Each character in the text is counted. The tool reports counts and percentages, sorted by frequency.

For English baseline mode, the table includes expected frequencies (E ~12.7%, T ~9.3%, A ~8.0%) and the deviation.

Letters with disproportionately high deviations may indicate non-English text, technical vocabulary, or unusual content.

FAQs

What is letter frequency analysis for?

Cryptography (breaking substitution ciphers), Wordle/Scrabble strategy, linguistic teaching, content-type detection.

Why English baseline?

English letter frequencies are stable (E ~12.7%, T ~9.3%, A ~8.0%). Deviations from baseline suggest unusual content or non-English text.

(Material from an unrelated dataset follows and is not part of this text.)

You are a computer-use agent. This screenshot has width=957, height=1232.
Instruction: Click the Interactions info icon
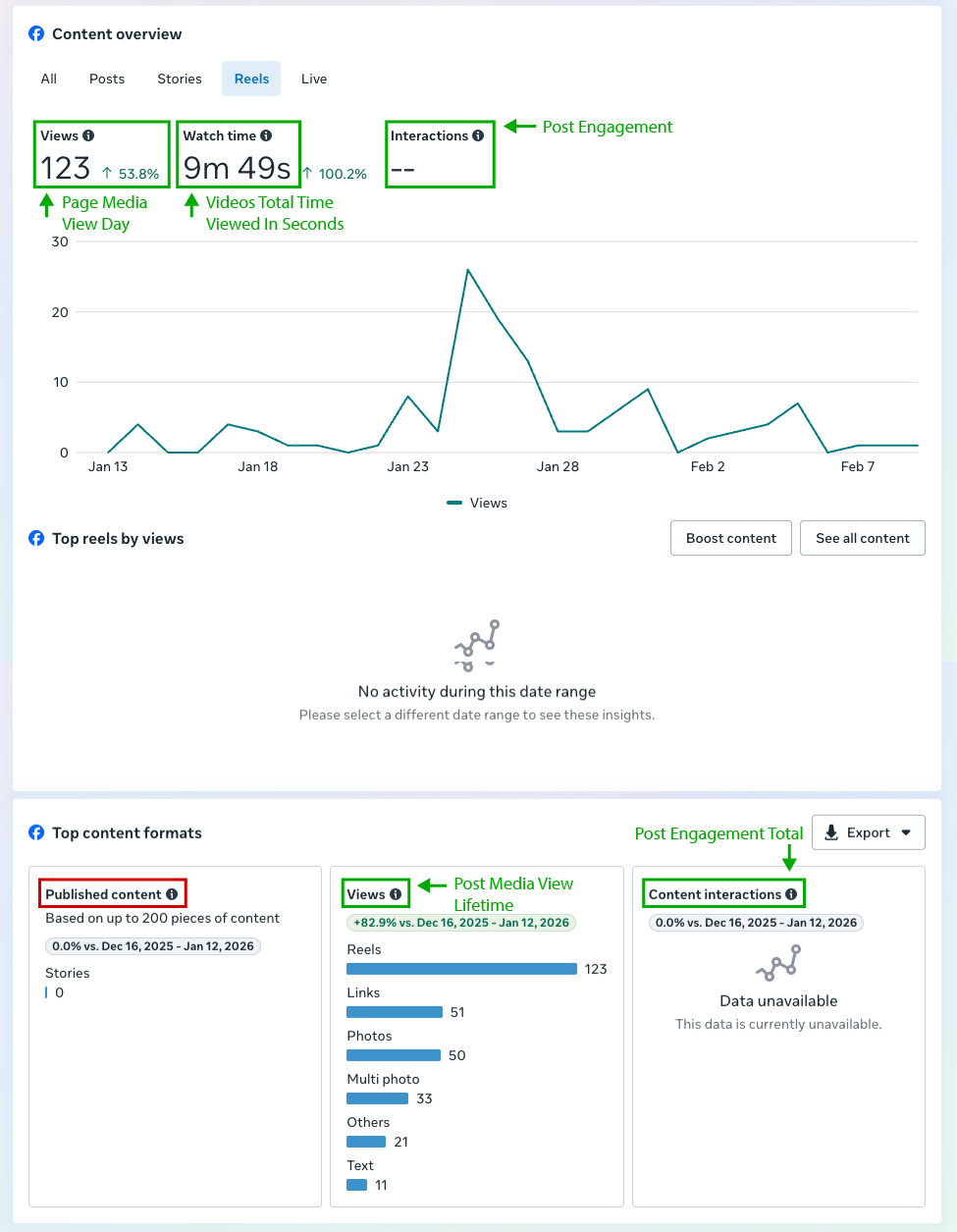(478, 136)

Should I include punctuation?

Off by default — punctuation and digits can swamp letter counts. Toggle on for a complete character analysis.

Worked example

Input

A short English passage.

Output

E: 12.4% (expected 12.7%) · T: 9.0% (9.3%) · A: 8.5% (8.0%) — normal English distribution.

English letter frequencies are remarkably consistent: E is always around 12-13%, T around 9%, A around 8%. Deviations suggest unusual content (technical jargon, proper nouns, or non-English text).

Common pitfalls

  • Expected frequencies are language-specific — change the baseline for non-English text.
  • Short samples (< 200 chars) deviate widely from expected.
  • Punctuation and digits can swamp letter counts — toggle them off for a clean letter analysis.
  • Case-insensitive comparison is appropriate for most analyses.